If the ID token audience were an opaque value such as abc123, Hospital A would usually have no way to know whether abc123 is really the same entity as https://wallet.example.org. A profile can allow a different audience identifier only when Hospital A can verify the mapping through public trust-framework metadata or local configuration.

If App Identity Comes From The CMS Trusted App Library

If the CMS Trusted App Library publishes stable identifiers for participating apps, that identifier becomes the shared anchor for this flow.

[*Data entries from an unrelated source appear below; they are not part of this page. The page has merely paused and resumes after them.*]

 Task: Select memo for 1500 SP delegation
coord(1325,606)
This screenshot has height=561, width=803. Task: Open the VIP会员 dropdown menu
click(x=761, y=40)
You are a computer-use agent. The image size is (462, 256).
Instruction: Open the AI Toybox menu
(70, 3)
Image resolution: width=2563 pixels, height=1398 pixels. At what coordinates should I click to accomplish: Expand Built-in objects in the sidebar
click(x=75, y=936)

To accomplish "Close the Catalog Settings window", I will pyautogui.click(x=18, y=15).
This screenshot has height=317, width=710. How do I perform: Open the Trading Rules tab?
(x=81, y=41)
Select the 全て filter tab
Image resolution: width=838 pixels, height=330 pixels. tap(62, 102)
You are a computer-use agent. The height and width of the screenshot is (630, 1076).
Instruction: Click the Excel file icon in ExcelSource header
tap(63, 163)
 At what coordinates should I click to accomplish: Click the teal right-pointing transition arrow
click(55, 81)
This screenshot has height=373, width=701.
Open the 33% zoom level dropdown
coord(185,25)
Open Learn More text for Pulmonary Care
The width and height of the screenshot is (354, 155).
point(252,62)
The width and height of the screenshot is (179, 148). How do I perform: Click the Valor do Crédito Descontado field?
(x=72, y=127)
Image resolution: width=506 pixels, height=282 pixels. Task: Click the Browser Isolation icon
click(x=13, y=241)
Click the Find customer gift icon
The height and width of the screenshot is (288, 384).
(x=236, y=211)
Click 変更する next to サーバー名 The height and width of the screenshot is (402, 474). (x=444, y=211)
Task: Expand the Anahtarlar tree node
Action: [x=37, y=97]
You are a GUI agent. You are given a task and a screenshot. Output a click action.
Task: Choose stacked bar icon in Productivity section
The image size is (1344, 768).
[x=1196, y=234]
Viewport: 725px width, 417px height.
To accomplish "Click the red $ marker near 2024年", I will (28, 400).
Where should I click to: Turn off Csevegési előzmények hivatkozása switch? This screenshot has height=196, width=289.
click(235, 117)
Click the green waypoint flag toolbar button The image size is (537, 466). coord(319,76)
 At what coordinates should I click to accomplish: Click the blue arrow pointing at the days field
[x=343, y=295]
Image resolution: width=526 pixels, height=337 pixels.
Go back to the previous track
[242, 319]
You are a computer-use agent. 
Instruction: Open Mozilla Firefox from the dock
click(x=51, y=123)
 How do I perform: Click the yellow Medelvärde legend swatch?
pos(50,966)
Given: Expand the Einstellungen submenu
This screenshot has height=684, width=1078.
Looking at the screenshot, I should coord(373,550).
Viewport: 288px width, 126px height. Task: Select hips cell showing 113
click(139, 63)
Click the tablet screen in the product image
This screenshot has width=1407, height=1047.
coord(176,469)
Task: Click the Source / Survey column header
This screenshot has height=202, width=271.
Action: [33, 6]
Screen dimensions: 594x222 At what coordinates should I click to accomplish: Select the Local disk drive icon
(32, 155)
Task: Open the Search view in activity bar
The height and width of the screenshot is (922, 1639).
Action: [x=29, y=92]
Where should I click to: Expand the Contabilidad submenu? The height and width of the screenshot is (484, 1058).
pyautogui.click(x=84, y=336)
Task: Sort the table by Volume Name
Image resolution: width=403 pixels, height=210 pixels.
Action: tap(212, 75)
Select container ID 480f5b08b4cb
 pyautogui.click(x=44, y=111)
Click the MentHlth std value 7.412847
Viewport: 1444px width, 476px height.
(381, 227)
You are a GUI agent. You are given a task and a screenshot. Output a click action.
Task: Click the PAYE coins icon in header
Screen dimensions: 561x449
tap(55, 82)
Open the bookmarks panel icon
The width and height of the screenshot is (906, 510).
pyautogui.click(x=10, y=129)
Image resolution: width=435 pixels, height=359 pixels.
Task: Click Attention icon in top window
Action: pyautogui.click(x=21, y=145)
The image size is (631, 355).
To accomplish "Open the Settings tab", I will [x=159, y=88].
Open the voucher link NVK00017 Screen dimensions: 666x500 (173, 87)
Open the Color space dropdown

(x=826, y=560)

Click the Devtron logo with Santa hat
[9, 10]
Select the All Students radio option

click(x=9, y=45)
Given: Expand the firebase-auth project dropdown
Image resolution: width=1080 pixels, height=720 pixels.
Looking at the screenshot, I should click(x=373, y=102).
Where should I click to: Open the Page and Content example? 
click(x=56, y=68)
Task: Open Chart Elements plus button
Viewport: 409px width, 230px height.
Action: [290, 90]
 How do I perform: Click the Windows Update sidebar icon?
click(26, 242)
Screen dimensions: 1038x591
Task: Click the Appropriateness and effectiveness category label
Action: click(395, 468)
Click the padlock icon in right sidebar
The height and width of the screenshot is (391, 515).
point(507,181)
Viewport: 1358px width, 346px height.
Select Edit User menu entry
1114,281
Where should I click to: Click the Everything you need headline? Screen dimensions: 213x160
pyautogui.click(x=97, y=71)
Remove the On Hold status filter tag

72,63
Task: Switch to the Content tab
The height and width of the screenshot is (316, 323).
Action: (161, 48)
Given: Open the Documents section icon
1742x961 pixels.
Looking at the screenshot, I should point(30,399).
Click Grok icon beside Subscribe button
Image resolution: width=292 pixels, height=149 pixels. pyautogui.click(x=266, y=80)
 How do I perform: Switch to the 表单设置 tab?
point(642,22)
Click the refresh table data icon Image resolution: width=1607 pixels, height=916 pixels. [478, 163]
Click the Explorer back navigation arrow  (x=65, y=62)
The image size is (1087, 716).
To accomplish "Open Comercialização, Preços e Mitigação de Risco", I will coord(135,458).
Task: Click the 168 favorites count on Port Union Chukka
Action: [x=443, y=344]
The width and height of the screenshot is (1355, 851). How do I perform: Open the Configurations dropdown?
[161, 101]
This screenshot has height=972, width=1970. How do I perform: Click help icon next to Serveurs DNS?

For example, the CMS Trusted App Library might publish:

app identifier: https://wallet.example.org
app name: Health Wallet App
allowed ticket types: patient-self-access-v1
signing keys: https://wallet.example.org/.well-known/jwks.json
status: active

Then the app-issued ticket uses that same identifier consistently:

client_assertion.iss = https://wallet.example.org
client_assertion.sub = https://wallet.example.org
permission_ticket.iss = https://wallet.example.org
embedded_id_token.aud = https://wallet.example.org

This makes the Data Holder's job more mechanical:

  1. Look up https://wallet.example.org in the CMS Trusted App Library.
  2. Confirm the app is active and allowed to issue patient self-access tickets.
  3. Verify the app's client authentication.
  4. Verify the Permission Ticket signature using keys associated with that app identifier.
  5. Verify the embedded ID token was issued to that same app identifier as the relying party.

With this model, the Data Holder does not need a private mapping from an opaque identity-provider client ID to the app. The registry-published app identifier is the value that appears in the app authentication, the ticket issuer claim, and the ID token audience.

Notes For Implementers

App-issued tickets make the app a real trust participant. Data Holders need a way to discover or configure the app's issuer identity and ticket-signing keys.

The embedded ID token may contain sensitive identity information. Implementations should treat Permission Tickets containing subject_identity_evidence as identity-bearing artifacts for logging, storage, and retention purposes.